* **EXERCISE AIM**: In the data below, one line contains "Given: Select the exhaust" and a later one contains "Given: Uncheck the Overprint Fill checkbox". Print both, with every line between them, exactly and alone.
- - - - -
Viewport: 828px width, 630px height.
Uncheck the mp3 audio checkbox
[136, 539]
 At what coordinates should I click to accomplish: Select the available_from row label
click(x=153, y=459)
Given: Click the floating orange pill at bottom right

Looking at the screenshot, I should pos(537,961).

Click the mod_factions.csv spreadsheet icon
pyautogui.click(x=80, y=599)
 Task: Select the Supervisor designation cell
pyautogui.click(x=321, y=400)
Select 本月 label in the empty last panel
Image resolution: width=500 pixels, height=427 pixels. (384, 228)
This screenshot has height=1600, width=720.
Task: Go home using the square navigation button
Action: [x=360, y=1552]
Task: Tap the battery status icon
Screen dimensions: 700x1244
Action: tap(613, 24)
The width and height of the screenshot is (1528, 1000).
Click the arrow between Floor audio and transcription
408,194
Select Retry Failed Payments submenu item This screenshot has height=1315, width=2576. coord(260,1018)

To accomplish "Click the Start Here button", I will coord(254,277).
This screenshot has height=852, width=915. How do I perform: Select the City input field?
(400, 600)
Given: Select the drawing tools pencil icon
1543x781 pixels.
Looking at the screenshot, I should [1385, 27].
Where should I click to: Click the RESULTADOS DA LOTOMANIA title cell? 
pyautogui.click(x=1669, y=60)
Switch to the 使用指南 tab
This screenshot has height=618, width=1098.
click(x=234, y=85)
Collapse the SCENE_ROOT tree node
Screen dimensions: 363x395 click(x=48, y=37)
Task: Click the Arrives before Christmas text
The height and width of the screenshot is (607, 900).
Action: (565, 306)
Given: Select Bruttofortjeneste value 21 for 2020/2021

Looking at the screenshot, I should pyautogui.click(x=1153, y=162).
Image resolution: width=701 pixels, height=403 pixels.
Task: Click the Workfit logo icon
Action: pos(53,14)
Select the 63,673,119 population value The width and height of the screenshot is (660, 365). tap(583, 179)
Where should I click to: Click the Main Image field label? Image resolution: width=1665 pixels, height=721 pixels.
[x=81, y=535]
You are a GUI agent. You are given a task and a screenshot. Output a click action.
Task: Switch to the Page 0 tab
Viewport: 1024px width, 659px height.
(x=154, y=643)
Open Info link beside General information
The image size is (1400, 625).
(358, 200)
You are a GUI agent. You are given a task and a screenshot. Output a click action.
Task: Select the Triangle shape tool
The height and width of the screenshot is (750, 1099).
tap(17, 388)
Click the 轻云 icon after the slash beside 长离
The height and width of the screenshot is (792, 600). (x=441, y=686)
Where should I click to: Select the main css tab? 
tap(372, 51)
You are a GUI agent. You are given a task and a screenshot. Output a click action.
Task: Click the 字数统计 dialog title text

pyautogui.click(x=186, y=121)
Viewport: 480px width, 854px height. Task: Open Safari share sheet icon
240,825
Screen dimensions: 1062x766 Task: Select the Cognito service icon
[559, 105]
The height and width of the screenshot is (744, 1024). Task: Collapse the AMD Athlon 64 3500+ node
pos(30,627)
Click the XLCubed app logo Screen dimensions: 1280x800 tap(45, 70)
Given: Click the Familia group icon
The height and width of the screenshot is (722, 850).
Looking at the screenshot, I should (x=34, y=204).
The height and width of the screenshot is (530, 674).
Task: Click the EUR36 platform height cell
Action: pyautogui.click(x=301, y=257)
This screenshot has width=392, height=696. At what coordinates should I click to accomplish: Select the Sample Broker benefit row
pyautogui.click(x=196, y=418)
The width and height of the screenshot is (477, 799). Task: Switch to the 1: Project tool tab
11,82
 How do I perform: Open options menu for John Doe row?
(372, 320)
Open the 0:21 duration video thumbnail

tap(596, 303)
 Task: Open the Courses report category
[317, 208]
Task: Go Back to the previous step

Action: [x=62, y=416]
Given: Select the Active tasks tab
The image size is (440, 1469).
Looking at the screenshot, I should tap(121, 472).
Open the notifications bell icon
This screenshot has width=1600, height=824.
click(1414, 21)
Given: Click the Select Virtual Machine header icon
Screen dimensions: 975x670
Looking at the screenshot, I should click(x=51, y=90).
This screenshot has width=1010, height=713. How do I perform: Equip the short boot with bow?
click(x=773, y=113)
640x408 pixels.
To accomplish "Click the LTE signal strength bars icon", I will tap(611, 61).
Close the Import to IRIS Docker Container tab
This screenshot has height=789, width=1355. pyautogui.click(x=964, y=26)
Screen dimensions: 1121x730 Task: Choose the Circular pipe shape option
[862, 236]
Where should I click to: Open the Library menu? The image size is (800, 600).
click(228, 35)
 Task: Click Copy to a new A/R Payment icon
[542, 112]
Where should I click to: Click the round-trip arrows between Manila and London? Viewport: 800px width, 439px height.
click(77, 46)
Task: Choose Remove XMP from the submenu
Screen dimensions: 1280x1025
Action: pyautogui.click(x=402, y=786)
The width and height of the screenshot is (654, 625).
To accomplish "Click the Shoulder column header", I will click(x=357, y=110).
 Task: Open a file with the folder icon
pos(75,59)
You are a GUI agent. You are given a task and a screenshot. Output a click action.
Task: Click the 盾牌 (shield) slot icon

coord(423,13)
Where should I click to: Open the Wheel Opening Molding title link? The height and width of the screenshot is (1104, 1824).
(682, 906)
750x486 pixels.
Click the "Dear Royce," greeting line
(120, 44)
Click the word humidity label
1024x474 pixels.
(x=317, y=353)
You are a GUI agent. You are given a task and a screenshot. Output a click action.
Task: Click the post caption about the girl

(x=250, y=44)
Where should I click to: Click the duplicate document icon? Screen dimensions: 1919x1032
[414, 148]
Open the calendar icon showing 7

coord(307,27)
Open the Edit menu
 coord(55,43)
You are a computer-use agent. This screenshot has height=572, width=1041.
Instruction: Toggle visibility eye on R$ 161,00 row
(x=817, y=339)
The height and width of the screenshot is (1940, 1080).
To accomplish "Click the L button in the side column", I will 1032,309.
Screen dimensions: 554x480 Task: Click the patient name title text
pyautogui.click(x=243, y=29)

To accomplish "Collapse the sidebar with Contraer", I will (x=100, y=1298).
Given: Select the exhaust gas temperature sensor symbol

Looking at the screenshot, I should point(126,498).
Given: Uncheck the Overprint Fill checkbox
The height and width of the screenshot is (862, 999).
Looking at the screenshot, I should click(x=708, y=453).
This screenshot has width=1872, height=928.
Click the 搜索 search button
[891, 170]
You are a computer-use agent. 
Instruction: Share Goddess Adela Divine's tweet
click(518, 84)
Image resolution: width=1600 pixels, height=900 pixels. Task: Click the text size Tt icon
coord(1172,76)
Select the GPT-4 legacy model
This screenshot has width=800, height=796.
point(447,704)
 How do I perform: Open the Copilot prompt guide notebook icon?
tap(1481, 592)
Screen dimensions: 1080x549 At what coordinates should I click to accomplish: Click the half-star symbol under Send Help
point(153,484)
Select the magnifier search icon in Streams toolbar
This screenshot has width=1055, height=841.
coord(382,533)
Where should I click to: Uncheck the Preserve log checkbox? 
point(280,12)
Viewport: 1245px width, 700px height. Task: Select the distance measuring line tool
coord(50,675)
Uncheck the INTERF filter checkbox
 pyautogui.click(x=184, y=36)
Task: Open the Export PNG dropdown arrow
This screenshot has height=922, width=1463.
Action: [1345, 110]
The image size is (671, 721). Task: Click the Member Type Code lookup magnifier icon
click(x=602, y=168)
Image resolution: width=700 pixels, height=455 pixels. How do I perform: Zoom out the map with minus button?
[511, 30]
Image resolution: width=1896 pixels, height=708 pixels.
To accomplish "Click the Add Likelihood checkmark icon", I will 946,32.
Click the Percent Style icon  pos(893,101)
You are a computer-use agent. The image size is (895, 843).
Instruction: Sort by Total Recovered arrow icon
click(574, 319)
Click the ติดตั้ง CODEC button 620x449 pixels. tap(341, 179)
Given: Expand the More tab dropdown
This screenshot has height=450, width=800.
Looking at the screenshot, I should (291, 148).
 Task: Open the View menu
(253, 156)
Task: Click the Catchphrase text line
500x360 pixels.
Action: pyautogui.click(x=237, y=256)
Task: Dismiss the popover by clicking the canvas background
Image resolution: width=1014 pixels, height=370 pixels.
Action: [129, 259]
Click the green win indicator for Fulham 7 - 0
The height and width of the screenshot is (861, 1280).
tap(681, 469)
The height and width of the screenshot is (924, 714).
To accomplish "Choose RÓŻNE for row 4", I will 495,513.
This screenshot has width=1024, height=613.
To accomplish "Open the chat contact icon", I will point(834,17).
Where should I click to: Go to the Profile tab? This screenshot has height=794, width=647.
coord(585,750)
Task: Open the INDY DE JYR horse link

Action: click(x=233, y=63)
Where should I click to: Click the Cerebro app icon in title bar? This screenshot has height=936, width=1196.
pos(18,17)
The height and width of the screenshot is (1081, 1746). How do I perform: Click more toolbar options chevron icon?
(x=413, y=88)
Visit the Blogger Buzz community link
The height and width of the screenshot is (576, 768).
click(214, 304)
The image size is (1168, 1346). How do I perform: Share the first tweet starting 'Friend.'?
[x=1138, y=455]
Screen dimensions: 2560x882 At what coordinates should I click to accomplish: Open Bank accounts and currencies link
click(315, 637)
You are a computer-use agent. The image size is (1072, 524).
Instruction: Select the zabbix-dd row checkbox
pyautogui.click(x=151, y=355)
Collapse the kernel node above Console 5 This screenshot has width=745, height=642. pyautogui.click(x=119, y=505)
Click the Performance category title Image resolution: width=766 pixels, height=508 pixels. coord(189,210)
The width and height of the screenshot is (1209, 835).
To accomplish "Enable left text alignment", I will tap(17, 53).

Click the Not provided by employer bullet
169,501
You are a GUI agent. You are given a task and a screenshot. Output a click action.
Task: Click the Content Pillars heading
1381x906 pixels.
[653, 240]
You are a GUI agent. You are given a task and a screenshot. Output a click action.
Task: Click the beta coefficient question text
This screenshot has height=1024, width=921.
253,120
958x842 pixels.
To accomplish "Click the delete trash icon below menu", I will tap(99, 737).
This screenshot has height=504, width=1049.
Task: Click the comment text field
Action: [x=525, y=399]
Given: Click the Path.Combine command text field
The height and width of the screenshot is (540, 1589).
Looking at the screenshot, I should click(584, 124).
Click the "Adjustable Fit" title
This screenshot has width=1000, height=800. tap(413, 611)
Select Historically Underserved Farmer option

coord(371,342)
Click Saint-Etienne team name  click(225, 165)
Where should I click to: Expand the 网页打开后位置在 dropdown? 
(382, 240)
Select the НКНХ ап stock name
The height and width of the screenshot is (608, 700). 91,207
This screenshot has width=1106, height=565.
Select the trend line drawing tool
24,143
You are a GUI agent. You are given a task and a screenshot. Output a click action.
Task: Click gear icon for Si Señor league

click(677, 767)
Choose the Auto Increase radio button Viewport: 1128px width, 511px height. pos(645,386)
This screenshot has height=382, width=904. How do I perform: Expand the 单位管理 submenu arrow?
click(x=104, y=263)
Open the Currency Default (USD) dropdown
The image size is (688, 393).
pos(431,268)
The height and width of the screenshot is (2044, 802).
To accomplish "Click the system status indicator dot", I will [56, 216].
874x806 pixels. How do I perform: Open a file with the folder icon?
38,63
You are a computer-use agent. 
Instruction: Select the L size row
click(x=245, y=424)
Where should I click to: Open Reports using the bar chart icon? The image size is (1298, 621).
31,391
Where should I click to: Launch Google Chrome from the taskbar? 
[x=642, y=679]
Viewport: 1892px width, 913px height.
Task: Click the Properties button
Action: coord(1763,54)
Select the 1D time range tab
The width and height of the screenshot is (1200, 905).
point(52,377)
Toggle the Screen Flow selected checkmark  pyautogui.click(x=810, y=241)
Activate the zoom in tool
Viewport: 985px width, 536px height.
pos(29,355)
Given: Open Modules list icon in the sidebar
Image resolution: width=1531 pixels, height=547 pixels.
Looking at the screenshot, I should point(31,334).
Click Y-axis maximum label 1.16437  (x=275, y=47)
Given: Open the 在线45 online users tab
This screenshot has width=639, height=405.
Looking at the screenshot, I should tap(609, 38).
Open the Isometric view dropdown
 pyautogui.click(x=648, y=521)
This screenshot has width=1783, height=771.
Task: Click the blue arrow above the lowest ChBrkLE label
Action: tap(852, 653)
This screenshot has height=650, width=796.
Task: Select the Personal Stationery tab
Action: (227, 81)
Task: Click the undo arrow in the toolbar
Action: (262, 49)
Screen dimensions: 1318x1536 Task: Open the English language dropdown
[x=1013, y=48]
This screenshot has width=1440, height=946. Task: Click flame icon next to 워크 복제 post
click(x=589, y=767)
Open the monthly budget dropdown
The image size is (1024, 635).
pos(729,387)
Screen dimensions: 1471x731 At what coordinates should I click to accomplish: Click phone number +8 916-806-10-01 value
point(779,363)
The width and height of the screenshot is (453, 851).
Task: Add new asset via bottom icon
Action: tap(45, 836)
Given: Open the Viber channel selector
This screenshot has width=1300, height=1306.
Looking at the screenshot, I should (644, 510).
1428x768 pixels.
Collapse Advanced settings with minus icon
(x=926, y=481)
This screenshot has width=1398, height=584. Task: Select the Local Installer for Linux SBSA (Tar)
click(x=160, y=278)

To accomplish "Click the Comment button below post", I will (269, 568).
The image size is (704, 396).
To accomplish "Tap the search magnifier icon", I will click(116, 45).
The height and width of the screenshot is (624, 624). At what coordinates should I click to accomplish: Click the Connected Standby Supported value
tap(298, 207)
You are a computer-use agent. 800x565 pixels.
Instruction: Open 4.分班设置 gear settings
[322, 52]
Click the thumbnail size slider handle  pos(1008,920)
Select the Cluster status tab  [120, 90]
- - - - -
* **EXPECTED ANSWER**:
Given: Select the exhaust gas temperature sensor symbol

Looking at the screenshot, I should point(126,498).
Given: Uncheck the Overprint Fill checkbox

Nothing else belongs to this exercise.